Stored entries
______________________________
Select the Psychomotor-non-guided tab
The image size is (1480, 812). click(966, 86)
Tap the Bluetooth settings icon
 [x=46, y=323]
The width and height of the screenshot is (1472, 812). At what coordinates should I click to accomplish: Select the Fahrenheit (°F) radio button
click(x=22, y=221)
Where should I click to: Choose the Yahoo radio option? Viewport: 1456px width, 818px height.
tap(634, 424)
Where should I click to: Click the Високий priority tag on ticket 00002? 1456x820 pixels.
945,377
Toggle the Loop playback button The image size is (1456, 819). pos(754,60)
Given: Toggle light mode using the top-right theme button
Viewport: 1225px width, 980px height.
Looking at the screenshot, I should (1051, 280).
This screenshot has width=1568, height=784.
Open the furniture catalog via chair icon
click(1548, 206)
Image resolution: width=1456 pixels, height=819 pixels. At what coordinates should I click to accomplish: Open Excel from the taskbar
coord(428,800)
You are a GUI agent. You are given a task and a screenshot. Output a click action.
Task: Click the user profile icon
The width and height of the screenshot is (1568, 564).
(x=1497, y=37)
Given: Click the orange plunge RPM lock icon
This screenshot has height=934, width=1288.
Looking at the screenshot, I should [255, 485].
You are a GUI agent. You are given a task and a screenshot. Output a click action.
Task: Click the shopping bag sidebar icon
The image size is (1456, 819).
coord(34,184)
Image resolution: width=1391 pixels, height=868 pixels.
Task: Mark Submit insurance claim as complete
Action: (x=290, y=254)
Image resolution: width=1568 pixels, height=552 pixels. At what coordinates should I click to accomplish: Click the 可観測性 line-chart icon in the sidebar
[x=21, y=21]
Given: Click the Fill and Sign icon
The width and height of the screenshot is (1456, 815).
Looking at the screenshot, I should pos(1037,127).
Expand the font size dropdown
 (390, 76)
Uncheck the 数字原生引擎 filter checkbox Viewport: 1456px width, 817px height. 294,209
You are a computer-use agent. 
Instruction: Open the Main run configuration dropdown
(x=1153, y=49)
______________________________
### WHAT THE TASK ASKS
All of the entries should be output exactly as they appear above.

### SOLUTION FOR THIS TASK
Select the Psychomotor-non-guided tab
The image size is (1480, 812). click(966, 86)
Tap the Bluetooth settings icon
 [x=46, y=323]
The width and height of the screenshot is (1472, 812). At what coordinates should I click to accomplish: Select the Fahrenheit (°F) radio button
click(x=22, y=221)
Where should I click to: Choose the Yahoo radio option? Viewport: 1456px width, 818px height.
tap(634, 424)
Where should I click to: Click the Високий priority tag on ticket 00002? 1456x820 pixels.
945,377
Toggle the Loop playback button The image size is (1456, 819). pos(754,60)
Given: Toggle light mode using the top-right theme button
Viewport: 1225px width, 980px height.
Looking at the screenshot, I should (1051, 280).
This screenshot has width=1568, height=784.
Open the furniture catalog via chair icon
click(1548, 206)
Image resolution: width=1456 pixels, height=819 pixels. At what coordinates should I click to accomplish: Open Excel from the taskbar
coord(428,800)
You are a GUI agent. You are given a task and a screenshot. Output a click action.
Task: Click the user profile icon
The width and height of the screenshot is (1568, 564).
(x=1497, y=37)
Given: Click the orange plunge RPM lock icon
This screenshot has height=934, width=1288.
Looking at the screenshot, I should [255, 485].
You are a GUI agent. You are given a task and a screenshot. Output a click action.
Task: Click the shopping bag sidebar icon
The image size is (1456, 819).
coord(34,184)
Image resolution: width=1391 pixels, height=868 pixels.
Task: Mark Submit insurance claim as complete
Action: (x=290, y=254)
Image resolution: width=1568 pixels, height=552 pixels. At what coordinates should I click to accomplish: Click the 可観測性 line-chart icon in the sidebar
[x=21, y=21]
Given: Click the Fill and Sign icon
The width and height of the screenshot is (1456, 815).
Looking at the screenshot, I should pos(1037,127).
Expand the font size dropdown
 (390, 76)
Uncheck the 数字原生引擎 filter checkbox Viewport: 1456px width, 817px height. 294,209
You are a computer-use agent. 
Instruction: Open the Main run configuration dropdown
(x=1153, y=49)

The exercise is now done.